Immediately the sounds of hushed but intense conversations filled the room as the participants, mostly students from different backgrounds and cultures, shared their personal experiences and points of view.

A local gay student association

All the international students participating in the workshop were very positive about the acceptance of the LGBTQ community in Leiden. In the words of a French exchange student: “For us it’s perfect here; nothing could be better.” A Dutch student noted that there might not be a need for a gay student association in Leiden, because there is already a lot of acceptance for LGBTQs within the existing student associations. However, someone else commented that these associations are not really accessible for international students. “A smaller gay student association in Leiden could potentially be a great place for international students from the LGBTQ community.”

 

Leiden University Pride is a network of LGBTI (Lesbian Gay Bisexual Transgender and Intersex) students, employees and alumni of Leiden University.

 

'Challenging implicit bias goes well when you have to depend on each other'

Implicit associations occur outside your conscious awareness or control. You may not even know you have particular biases for them to influence your behaviour. Zohra Makhkash and Siham Ammal of the Islamic student association SABR gave a workshop about challenging implicit bias. “Please, get out your smartphone and surf to www.onderhuids.nl/test-jezelf (in Dutch).”

Implicit information

Makhkash and Ammal talked about raising awareness of the consequences of implicit associations and stereotypes. Before they invited the participants to take the test on implicit bias about ethnicity, Makhkash and Ammal elaborated on the kinds of implicit and explicit information we all receive in our daily lives. Because certain concepts and topics are often presented together (e.g. girls and pink, muslims and terrorists, African Americans and guns), those associations get stuck in our minds.  “You are more likely to think positive about people belonging to your own group, ethnicity or religion, than about people belonging to other groups.” Makhkash and Ammal explained. “But under the influence of perpetual imagery from the outer world, you can even develop a negative implicit bias about yourself.” They showed a clip from the “White doll, black doll” test where black children consider a black doll ‘ugly’ and ‘bad’, and a white doll ‘pretty’ and ‘good’.

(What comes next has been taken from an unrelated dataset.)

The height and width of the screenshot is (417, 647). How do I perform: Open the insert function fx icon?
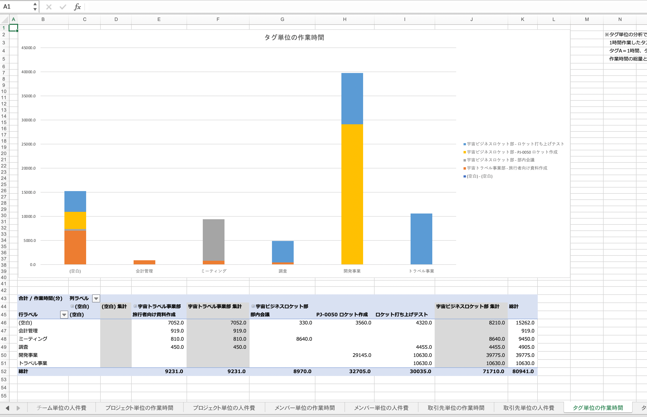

How to challenge your bias

Thankfully, there are ways to challenge your implicit bias. You can try to put yourself in someone else’s shoes, for example. Or seek out people from other groups and get to know them better. Challenging implicit bias goes particularly well when you’re in a situation where you have to depend on each other. Amman: “When I studied at the University of Applied Sciences in Leiden, we were given a lot of group assignments. It would be useful if teachers at Leiden University were to encourage more group assignments and other forms of collaboration between students.”

'There is no better integration into society than through education'

Lesage Munyemana studies Biology at Leiden University. He studies with the help of UAF, The Foundation for Refugee Students that supports and counsels highly skilled refugees.

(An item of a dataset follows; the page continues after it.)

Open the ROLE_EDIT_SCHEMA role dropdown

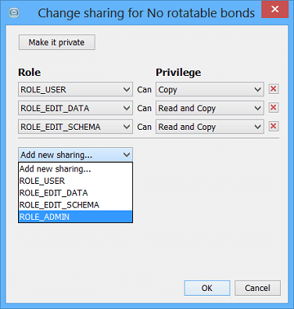75,127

“It is hard for any refugee fleeing his motherland to settle in a new country, let alone for someone who is ambitious and needs to familiarise himself with a new educational system and a new language. I remember the day, four years ago, when I was accepted by UAF. It was one of the happiest days of my life. With their help I learned Dutch. After six months I was able to follow a lecture at the university and now I’m a third year student.”

More applications for UAF

“With so many refugees coming to the Netherlands, UAF will receive more and more applications from talented people who want to finish their education. To help more people, they will need more money. On behalf of all refugee students I would like to call on you to help support UAF. It is a very important cause, because there's no better integration into society than through education.”

UAF is an independent organisation. Go to www.uaf.nl for more information or to make a donation.

During the evening of the symposium students and other interested people participated in workshops.